* _Task brief_:
Set out the material from the line with "815x611 pixels. Task: Click the x-axis" to the line with "pyautogui.click(x=194, y=67)", both included, as a numbered list with blank lines omitted.

::::

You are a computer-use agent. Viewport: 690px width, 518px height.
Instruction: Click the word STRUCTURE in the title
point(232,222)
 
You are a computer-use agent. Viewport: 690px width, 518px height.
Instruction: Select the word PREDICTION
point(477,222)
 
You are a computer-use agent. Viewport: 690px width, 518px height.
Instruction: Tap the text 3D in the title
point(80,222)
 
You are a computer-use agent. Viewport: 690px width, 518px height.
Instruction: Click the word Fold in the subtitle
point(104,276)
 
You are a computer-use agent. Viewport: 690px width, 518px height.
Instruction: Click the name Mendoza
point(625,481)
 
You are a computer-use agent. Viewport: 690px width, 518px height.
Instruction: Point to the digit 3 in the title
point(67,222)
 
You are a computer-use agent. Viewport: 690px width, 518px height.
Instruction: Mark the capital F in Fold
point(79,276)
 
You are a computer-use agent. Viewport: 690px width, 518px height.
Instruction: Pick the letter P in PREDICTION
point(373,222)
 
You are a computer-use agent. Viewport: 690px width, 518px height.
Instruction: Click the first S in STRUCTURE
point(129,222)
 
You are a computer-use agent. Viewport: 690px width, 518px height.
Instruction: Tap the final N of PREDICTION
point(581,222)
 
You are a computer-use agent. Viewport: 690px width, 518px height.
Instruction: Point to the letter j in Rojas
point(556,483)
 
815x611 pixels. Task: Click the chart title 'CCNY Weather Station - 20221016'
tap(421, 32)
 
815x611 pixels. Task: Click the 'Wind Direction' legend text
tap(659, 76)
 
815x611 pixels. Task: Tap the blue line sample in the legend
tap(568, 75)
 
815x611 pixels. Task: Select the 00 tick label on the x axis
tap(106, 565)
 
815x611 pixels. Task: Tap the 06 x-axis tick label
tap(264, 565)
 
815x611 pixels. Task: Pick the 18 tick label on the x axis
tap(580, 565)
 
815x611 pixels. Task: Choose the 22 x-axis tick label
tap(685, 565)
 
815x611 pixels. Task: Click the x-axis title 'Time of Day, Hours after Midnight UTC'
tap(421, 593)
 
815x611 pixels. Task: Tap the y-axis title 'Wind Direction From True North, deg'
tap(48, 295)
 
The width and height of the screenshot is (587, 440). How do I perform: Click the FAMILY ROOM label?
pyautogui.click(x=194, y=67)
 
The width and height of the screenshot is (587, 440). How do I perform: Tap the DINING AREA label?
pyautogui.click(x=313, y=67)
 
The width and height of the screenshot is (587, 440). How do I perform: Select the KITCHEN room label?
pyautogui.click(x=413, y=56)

::::

* _Response to this exercise_:
1. 815x611 pixels. Task: Click the x-axis title 'Time of Day, Hours after Midnight UTC'
2. tap(421, 593)
3. 815x611 pixels. Task: Tap the y-axis title 'Wind Direction From True North, deg'
4. tap(48, 295)
5. The width and height of the screenshot is (587, 440). How do I perform: Click the FAMILY ROOM label?
6. pyautogui.click(x=194, y=67)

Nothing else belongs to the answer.